Tell me three of your accomplishments that you are most proud of since finishing your dissertation. Given all you have done and do, why do these three stand out for you?
(1) I am proud that I have chosen to always be a critical educator, that I have not seen such work as simply the necessary evil of being a scholar, writer, researcher, and academic, though this has certainly been the message I have been given after graduate school.
(2) I have also never backed down from working at colleges where the students are predominantly working class and of-color. I refuse to use the bodies of people of color as a marketing tool to promote diversity, the prevailing (and sometimes only) acknowledgement of people of color that I have seen at such institutions. This means that I have never had (and, thus, am willing to forego) teaching assistants, research assistants, start-up research funds, significant financial rewards/promotion, publishing/professional opportunities, sabbaticals, time, updated technology (at those few places where I have had a current computer, it didn’t work for very long), and other resources that come from prestigious and/or well-endowed research universities. It’s not that I think these material things compromise people’s work (nothing is ever that simple). However, these are the privileged spaces that new faculty like me are supposed to mark as coveted where I can, for instance, write about working class black folk but never actually see them in any of my classes. That’s not the route I have chosen. I like this path and I am proud that being on path and being on purpose are how I have chosen to navigate my life thus far.
(3) I am most proud of finishing my book (what was once my dissertation). I don’t so much mean the final product. I am just proud of hanging in there, never backing down from or giving up on my ideas despite the disagreements I had to face. It would have been quite easy to give up on the book and publishing altogether given the resistance that I face from many circles— especially this notion that things are so much better, a sentiment that I have heard from black scholars too, or that I must make myself more palatable (i.e., marketable and auction-block-able) to wider audiences. I wonder who these fools are talking about— certainly not the black masses where every measure of structural racism tells us that we are living a Neo-Jim-Crow? I like that publishing means that I have more fully realized my ancestral legacy: the one where we know we have to always keep on pushin.
When you think about the teaching and learning environments you create, what makes them work? What’s central to that dynamic for you? And, how do you know when you have achieved it?

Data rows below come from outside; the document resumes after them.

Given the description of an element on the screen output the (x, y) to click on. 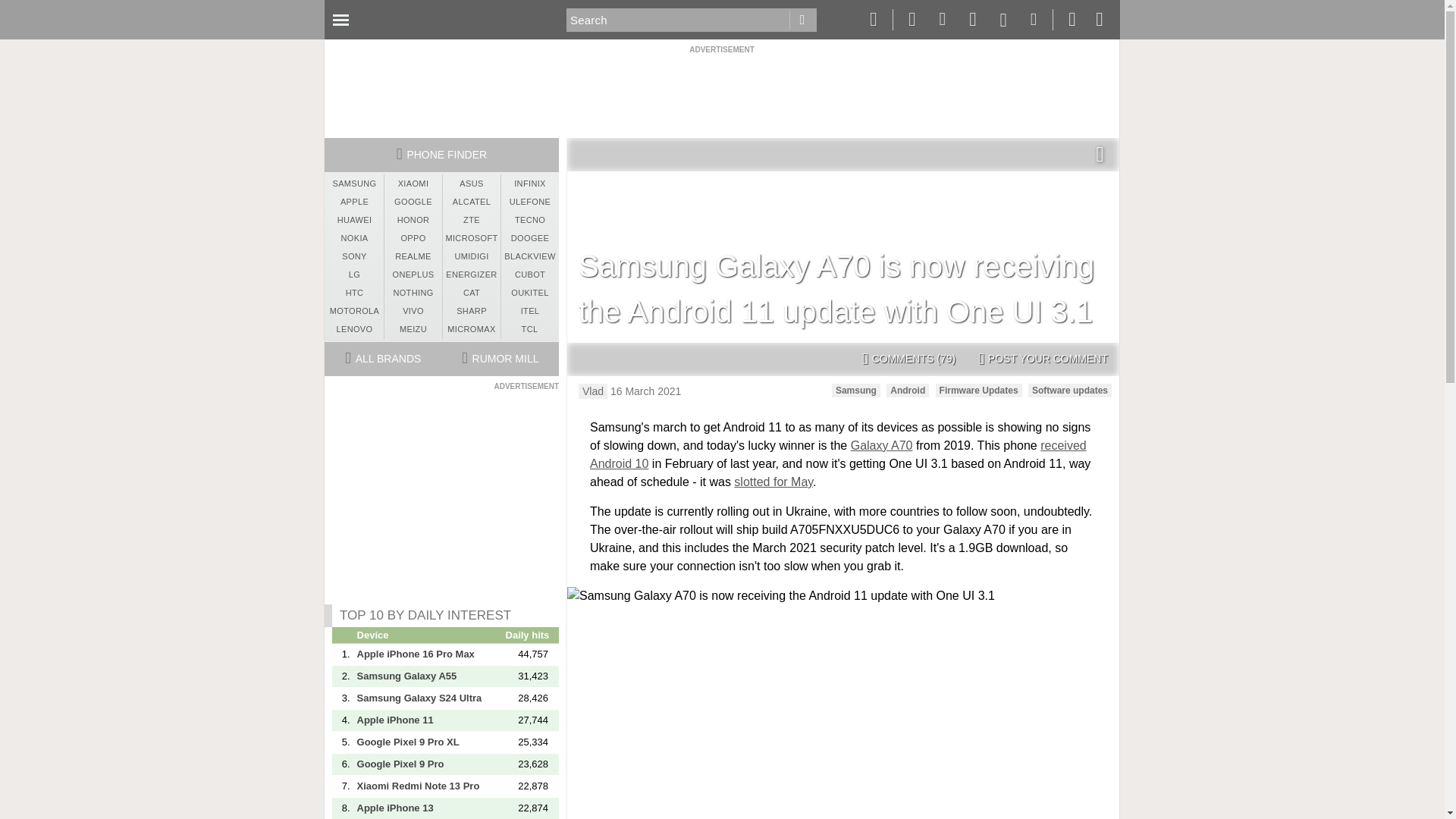
Android (907, 390)
POST YOUR COMMENT (1042, 359)
Firmware Updates (979, 390)
Samsung (855, 390)
Vlad (592, 391)
Software updates (1069, 390)
Go (802, 19)
received Android 10 (837, 454)
slotted for May (772, 481)
Go (802, 19)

I think classrooms are meant to bring the content of what students are learning and reading full circle. I think here about the class I will teach in spring 2013: African American women’s rhetoric. Here, for instance, we will read Ida B. Wells and ask ourselves how she affected the world for all of us by her ways with words. As the teacher, I ask myself: what does it mean to bring Ida B. Wells alive in this classroom? What would an Ida-B-Wells-pedagogy look like and do? It would mean not just talking about her but talking with her! I want students to fight, and fight hard, come hell or high water, for what is right, notice the racial subjugation of the people around them, and fight for those lives as if it were their own life they were fighting for. This means I am looking for students to talk about more than just the content of Ida B. Wells’s life and work. I look for students to engage their own intellectual and political purposes, in their own time and place. Essentially, I hope they can achieve what Fanon suggested: “each generation must, out of relative obscurity, discover its mission, fulfill it, or betray it.” I may not be able to ensure the fulfillment part but I can certainly move students in the direction of discovery, that’s what teaching Ida B. Wells would have to do.
Finish these thoughts:
Scholarship for me is . . . and
My scholarship matters because . . .
Scholarship for me is slipping through the cracks, digging deep down, and unearthing the voices and visions that can sustain us.

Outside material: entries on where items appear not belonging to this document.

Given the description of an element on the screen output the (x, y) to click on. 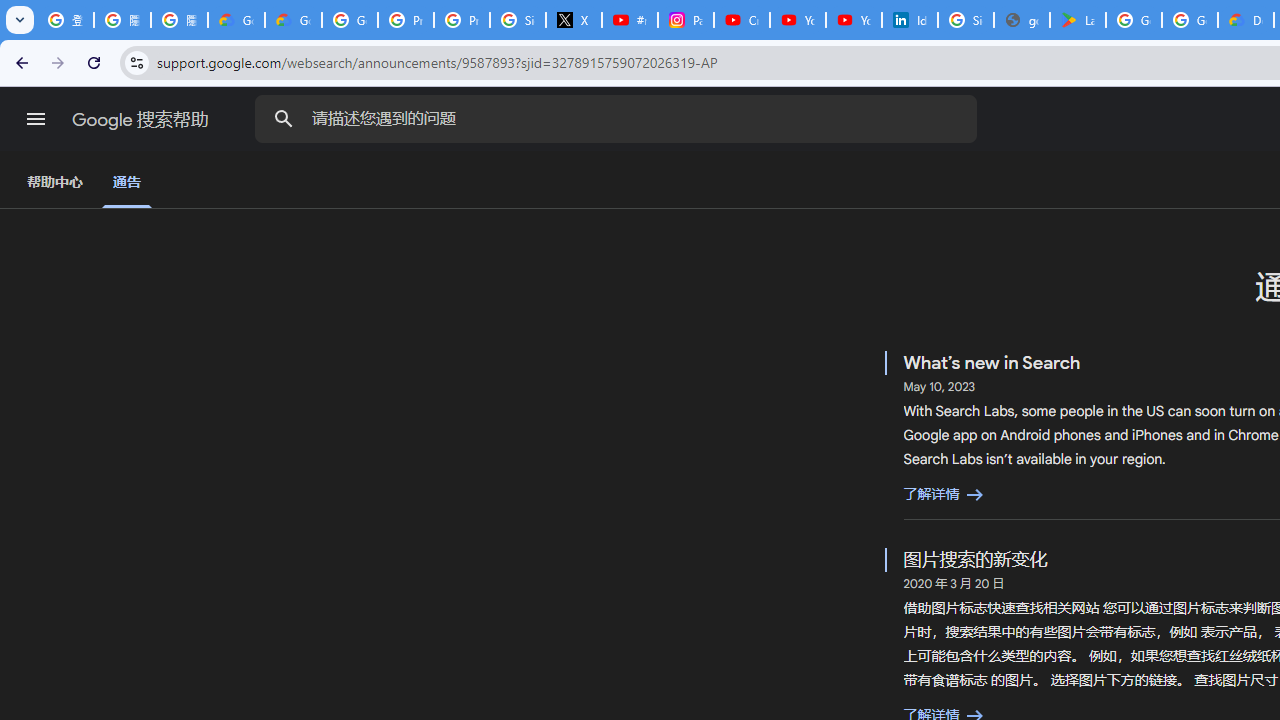
YouTube Culture & Trends - YouTube Top 10, 2021 (853, 20)
Given the description of an element on the screen output the (x, y) to click on. 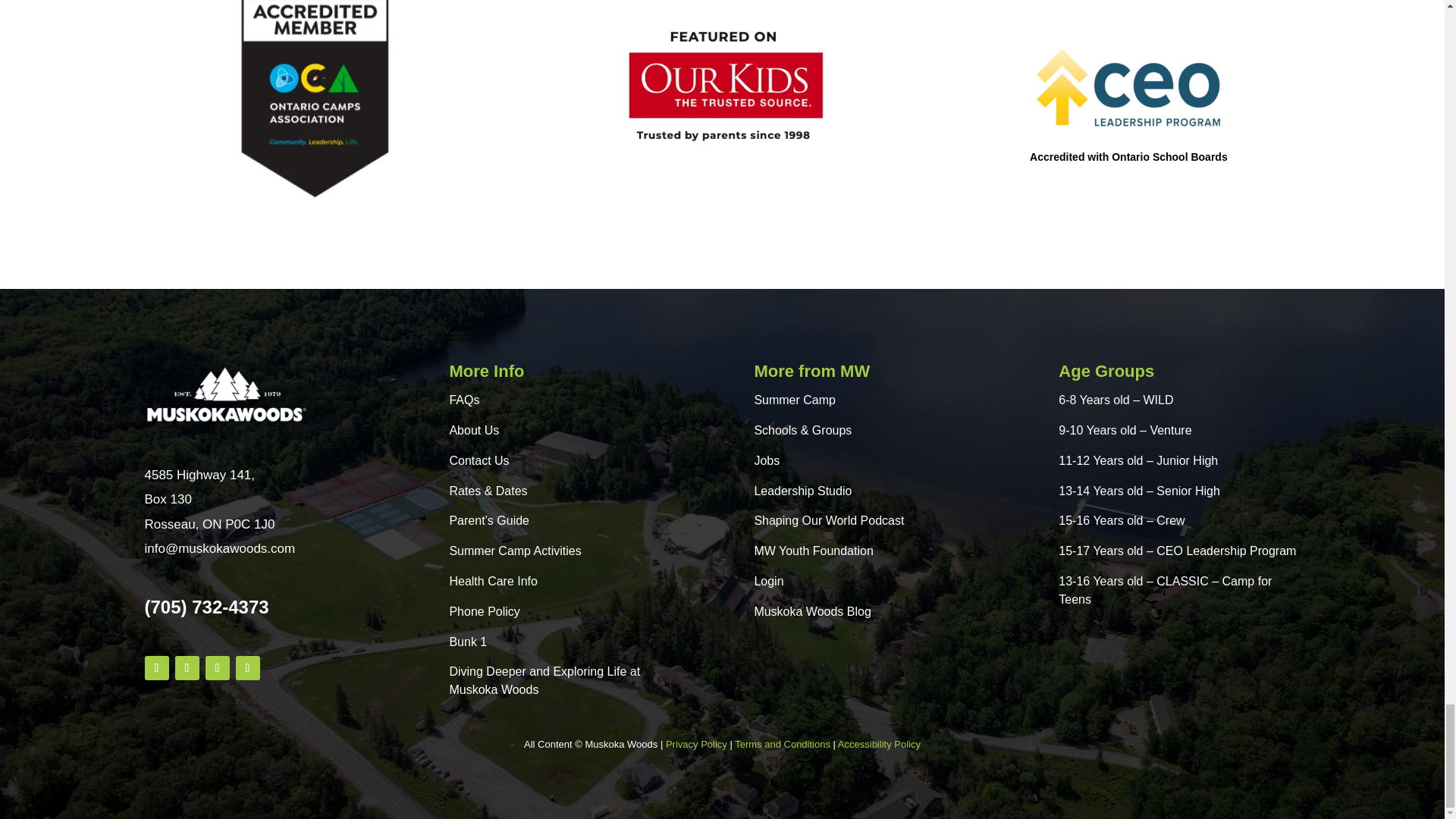
Contact Us (478, 460)
About Us (473, 430)
Unmatched Summer Camp Activities at Muskoka Woods (514, 550)
Muskoka Woods is a trusted partner of Our Kids (721, 88)
Email Muskoka Woods (219, 548)
Call Muskoka Woods (205, 607)
Follow on X (186, 668)
Muskoka Woods Summer Camp (226, 394)
Follow on Instagram (216, 668)
Parent's Guide (488, 520)
Follow on Youtube (246, 668)
Frequently Asked Questions (463, 399)
Follow on Facebook (156, 668)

My scholarship matters because the world we live in requires a level of thinking and creativity that moves beyond what we are used to. Scholarship can do that work if we treat it as something more than static words, bling, and status.
What is it you want to do in and beyond the academy?
Both in and out of the academy, if I could achieve my heart’s desire, I would want to be like Parliament and “make my funk the P-Funk… I want my funk uncut.” I like the way they named their collective and their music (Parliament Funk as P-Funk) but also that P-Funk meant that they were intentionally examining and exploring Funk at its highest levels of expression and possibility, as a thing/thought of its own kind and genius. Though I may not have the right words to explain that here, that’s what I would want writing, teaching, and envisioning myself as a black woman to feel like. They weren’t claiming to invent funk but they were claiming that they could insert their own version and vision and encourage the world to do the same. I can’t imagine a better way of being one’s self in and beyond the academy.
What four adjectives would you use to describe yourself?
…principled, creative, unapologetically black-centric, and always evolving!